Computer-Assisted Trauma Surgery Indian Medical PG Practice Questions and MCQs
Practice Indian Medical PG questions for Computer-Assisted Trauma Surgery. These multiple choice questions (MCQs) cover important concepts and help you prepare for your exams.
Computer-Assisted Trauma Surgery Indian Medical PG Question 1: Which of the following is not considered an emergency treatment for acetabular fractures?
- A. Open acetabular fracture
- B. Recurrent dislocations despite fixation with traction
- C. Progressive sciatic nerve involvement
- D. Morel-Lavallee lesion (Correct Answer)
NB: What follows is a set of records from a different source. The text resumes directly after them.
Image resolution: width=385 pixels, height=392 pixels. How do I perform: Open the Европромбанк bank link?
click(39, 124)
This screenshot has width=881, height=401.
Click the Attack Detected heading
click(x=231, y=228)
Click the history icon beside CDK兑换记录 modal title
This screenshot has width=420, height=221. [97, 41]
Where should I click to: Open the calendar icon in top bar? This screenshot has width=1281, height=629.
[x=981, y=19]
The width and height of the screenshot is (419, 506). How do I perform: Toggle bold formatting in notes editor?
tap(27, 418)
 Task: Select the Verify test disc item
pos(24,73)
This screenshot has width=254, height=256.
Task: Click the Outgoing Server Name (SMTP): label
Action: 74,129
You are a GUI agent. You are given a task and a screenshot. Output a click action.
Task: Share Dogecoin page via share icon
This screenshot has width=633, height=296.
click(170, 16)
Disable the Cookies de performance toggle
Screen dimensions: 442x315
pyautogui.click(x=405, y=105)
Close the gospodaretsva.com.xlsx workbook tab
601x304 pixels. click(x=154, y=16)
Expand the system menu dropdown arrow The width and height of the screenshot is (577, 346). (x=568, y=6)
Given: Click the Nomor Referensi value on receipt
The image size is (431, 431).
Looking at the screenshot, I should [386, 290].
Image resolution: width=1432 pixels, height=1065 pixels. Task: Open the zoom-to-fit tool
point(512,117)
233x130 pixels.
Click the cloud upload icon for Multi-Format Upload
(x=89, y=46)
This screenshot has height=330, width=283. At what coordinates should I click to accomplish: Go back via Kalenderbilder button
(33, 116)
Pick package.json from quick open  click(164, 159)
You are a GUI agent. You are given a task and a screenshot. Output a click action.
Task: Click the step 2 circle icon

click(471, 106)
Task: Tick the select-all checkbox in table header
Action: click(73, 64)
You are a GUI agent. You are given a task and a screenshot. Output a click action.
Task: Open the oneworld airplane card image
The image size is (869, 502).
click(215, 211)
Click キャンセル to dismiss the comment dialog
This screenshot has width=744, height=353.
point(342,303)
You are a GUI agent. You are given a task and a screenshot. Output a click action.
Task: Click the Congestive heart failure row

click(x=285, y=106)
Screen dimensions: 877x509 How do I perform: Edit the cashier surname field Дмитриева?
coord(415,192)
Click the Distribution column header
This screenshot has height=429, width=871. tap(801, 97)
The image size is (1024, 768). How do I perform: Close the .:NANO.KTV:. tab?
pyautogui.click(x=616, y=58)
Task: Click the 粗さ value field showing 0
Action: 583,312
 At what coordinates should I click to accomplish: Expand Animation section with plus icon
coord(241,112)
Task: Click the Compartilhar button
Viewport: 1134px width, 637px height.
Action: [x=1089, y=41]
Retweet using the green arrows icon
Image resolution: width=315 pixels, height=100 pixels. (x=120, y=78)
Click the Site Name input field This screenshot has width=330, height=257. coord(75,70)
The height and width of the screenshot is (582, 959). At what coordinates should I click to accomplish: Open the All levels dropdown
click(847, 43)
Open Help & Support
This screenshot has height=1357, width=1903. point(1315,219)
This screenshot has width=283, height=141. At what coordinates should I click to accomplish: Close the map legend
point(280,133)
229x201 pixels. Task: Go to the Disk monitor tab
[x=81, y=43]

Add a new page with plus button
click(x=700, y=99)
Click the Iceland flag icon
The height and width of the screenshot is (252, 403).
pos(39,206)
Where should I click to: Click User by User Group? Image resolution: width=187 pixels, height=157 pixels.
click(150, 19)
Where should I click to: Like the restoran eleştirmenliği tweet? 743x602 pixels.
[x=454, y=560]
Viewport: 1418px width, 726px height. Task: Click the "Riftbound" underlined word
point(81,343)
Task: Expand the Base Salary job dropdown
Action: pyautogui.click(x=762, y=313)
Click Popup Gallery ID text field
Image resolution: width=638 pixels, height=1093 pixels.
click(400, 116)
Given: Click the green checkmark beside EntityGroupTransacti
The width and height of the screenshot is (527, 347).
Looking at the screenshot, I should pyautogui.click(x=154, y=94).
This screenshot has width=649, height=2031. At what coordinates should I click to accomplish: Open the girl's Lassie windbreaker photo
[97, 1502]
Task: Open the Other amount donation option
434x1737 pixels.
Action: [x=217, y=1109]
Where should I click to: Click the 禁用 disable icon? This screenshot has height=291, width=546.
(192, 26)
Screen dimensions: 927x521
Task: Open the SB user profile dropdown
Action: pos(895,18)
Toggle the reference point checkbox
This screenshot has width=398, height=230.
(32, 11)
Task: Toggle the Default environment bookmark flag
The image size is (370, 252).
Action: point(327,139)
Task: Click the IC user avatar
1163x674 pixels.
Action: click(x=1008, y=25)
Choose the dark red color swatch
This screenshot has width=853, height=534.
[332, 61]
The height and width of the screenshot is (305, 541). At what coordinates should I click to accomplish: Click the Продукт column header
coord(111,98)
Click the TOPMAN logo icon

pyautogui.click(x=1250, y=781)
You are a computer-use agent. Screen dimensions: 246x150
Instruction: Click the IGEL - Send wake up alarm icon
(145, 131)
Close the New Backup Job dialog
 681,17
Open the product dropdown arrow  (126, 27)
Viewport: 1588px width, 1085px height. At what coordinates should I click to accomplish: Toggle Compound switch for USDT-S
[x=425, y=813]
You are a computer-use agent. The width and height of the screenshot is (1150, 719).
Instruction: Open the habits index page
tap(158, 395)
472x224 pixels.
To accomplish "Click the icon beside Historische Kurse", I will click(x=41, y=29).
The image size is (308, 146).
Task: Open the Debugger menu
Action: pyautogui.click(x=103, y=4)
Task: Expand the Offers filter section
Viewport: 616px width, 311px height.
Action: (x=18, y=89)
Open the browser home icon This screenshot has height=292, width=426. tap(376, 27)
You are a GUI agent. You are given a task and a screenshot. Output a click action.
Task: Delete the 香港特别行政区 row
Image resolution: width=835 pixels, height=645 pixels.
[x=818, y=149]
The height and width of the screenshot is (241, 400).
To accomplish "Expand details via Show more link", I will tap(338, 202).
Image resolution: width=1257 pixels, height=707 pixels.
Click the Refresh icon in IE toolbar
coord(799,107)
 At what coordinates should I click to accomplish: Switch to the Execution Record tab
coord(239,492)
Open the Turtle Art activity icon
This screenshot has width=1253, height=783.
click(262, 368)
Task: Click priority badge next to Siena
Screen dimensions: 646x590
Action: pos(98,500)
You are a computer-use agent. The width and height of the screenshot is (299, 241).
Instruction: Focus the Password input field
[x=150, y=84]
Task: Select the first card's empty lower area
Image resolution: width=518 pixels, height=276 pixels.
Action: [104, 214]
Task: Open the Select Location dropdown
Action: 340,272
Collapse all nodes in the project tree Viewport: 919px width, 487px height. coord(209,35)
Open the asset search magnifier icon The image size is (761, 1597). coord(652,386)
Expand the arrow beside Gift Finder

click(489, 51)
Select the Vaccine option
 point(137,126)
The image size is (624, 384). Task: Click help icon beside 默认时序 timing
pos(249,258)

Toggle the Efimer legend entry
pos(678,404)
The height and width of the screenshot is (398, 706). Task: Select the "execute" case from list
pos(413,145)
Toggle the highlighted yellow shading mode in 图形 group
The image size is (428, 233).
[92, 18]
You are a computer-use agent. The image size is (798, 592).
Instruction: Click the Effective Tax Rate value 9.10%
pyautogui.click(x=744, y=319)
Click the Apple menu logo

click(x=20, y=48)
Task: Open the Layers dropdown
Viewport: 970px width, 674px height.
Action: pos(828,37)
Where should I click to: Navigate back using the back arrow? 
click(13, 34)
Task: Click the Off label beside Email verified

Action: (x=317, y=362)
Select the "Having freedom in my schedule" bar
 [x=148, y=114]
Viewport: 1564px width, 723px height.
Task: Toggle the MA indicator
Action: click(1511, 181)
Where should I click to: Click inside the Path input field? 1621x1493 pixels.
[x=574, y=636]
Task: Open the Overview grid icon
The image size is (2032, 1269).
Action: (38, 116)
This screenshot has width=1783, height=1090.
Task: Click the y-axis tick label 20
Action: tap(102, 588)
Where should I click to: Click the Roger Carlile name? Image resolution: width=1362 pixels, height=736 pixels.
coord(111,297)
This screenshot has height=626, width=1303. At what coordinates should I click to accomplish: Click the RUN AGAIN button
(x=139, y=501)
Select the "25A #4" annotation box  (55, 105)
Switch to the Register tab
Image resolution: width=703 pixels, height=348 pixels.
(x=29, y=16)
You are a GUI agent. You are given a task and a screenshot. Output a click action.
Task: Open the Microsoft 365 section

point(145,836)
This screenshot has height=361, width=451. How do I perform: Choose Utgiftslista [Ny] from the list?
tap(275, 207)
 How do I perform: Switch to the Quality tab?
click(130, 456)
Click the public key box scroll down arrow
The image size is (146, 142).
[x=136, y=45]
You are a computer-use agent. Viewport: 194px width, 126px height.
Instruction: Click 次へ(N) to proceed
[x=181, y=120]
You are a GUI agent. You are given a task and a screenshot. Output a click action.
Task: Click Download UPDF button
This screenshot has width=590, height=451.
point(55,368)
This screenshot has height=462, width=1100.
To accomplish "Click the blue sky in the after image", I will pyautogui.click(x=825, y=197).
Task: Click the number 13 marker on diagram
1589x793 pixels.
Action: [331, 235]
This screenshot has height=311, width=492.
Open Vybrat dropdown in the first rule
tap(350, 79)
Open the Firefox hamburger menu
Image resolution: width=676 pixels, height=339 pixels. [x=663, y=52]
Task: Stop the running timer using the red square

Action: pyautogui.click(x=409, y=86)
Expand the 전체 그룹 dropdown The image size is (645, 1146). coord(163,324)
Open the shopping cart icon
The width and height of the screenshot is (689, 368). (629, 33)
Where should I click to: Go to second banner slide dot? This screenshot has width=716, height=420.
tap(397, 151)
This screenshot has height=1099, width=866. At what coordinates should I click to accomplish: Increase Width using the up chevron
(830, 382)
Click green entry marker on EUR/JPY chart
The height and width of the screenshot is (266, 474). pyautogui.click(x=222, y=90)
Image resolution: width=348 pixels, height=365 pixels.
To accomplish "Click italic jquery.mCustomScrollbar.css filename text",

Computer-Assisted Trauma Surgery Explanation: **Morel-Lavallee lesion**
- While a Morel-Lavallee lesion is a serious injury that can occur with acetabular fractures, it is not typically considered an **absolute emergency** requiring immediate surgical intervention in the same way other complications are.
- Management often involves drainage and compression, and surgical débridement is usually performed electively if it significantly enlarges or becomes symptomatic.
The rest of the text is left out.